The University of Alabama, the state's oldest continuously public university, is a senior comprehensive doctoral-level institution located in Tuscaloosa, Alabama.

== 1820–31: From planning to founding ==
The History of The University of Alabama begins with an act of United States Congress in 1818 authorizing the newly formed Alabama Territory to set aside a township for the establishment of a "seminary of learning." Alabama was admitted to the Union on March 20, 1819, and a second township added to the land grant. The seminary was established by the General Assembly on December 18, 1820, and named The University of the State of Alabama. The legislature appointed a board of trustees to handle the building and opening of the campus, and its operation once complete. The Board selected Tuscaloosa, then capital of Alabama, as the site of the university in 1827, and opened its doors to students on April 18, 1831. The land had been owned by William Marr, whose name is commemorated today in Marrs Spring and the literary Marrs Field Journal. A prominent architect, Captain William Nichols, was commissioned to design the campus. An extensive vineyard was situated in the area of Denny Field and Barnwell Hall.

Most of the material for the early buildings came from university land. Sandstone was quarried near the Black Warrior River, bricks were made locally and lumber came from the University's own timber tract. The work was hard and done by hand, and the University depended on the toil of enslaved workers. "Slaves made the bricks that went into buildings, they worked the grounds and buildings around the campus. They carried water, serviced the dormitories, worked in the dining halls." According to James Sellers' History of the University of Alabama, "Much of the labor was, of course, performed by slaves" but also noted "the stonemasons, trained artisans of Scotch descent, built their pride of craft into the strength and beauty of the buildings they helped erect.

== 1832–60: The frontier school ==

The board of trustees selected the Reverend Alva A. Woods to be the first president of the university. Educated at Phillips Andover, Harvard College and in Europe, Woods hoped to turn the university into a Harvard-style seminary. This proved impossible. Though highly gifted, Woods was not equipped to deal with the discipline problems that came with young men from the frontier.

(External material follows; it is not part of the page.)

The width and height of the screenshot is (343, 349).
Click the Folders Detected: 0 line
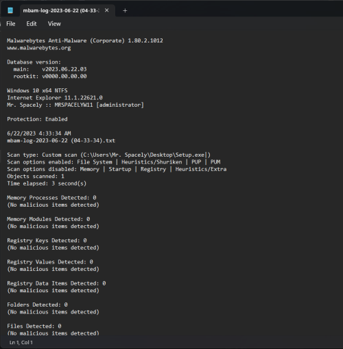(x=37, y=305)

Admission standards were set high. Simply to enter the university, one had to demonstrate the ability to read Classical Greek and Latin at an intermediate level, with advanced study in those languages to begin immediately. But Alabama, a frontier state a sizable amount of whose territory was still under the control of various Native American tribes, was decades away from possessing the infrastructure necessary to provide adequate education (public or even private) to meet such high standards.

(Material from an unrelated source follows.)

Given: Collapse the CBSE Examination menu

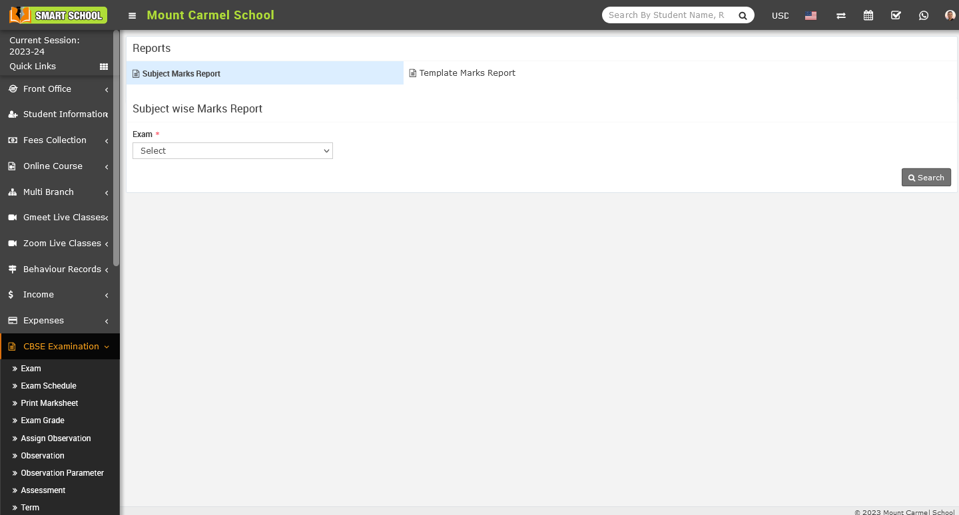Looking at the screenshot, I should point(60,347).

The university was consequently forced to admit many students who were not adequately prepared for university education. For the duration of the Antebellum period, the university would graduate only a fraction of those young men who entered. Of the 105 students who enrolled in 1835, only eight graduated.

Within a month of the opening of the university, social societies emerged. Unlike the social fraternities that would emerge in the next decade, these clubs were academic debate societies by nature. The Erosophic Society was founded in May 1831, while the Philomathic Society came out eight months later.

For $80 a year, students received room and board at the Hotel, now known as the Gorgas House. Washington Hall and Jefferson Hall, called the "colleges," stood three stories high. Each contained twelve apartments, which in turn contained two bedrooms and a sitting room. Forty-eight students resided in each dormitory. Madison and Franklin Halls were built later. Following the American Civil War, the remains of Madison and Franklin Halls were made into memorial mounds. Madison Mound was removed during the 1920s, but Franklin Mound is still used for Honors Day ceremonies. Additionally, an archaeological excavation, conducted in 2007, examined the remains of Washington and Jefferson Halls foundations.

At the center of the campus, where the Gorgas Library is now situated, stood the "grande dame" of the university, the Rotunda. In the 1894 yearbook, Corolla, the building is described as "a circular edifice of three stories, seventy feet in diameter and seventy feet in height, and surrounded by a lofty peristyle of the Ionic order of architecture. The principal story was used for chapel service and academic recitations. This department was long celebrated as being the finest auditorium in the State. In the second story was the circular gallery, supported by carved columns of the Corinthian order. The third story contained the library and the collections in natural history." The Rotunda was destroyed by fire and was never rebuilt. Following an excavation in 1985, the Rotunda's remains were cushioned in sand and covered with concrete to mark where the building had once stood.

Greek life began at the university in 1847 when two young Mobilians visiting from Yale installed a chapter of Delta Kappa Epsilon. When DKE members began holding secret meetings in the old state capitol building that year, the administration strongly voiced its disapproval. Over the next decade, four other fraternities appeared at Alabama: Alpha Delta Phi in 1851, Phi Gamma Delta in 1855, Sigma Alpha Epsilon in 1856, and Kappa Sigma in 1857. Anti-fraternity laws were imposed in that year, but were lifted in 1890s. Eager to have a social organization of their own, women at the university founded the Zeta chapter of Kappa Delta sorority in 1903. Alpha Gamma Delta and Delta Delta Delta soon followed.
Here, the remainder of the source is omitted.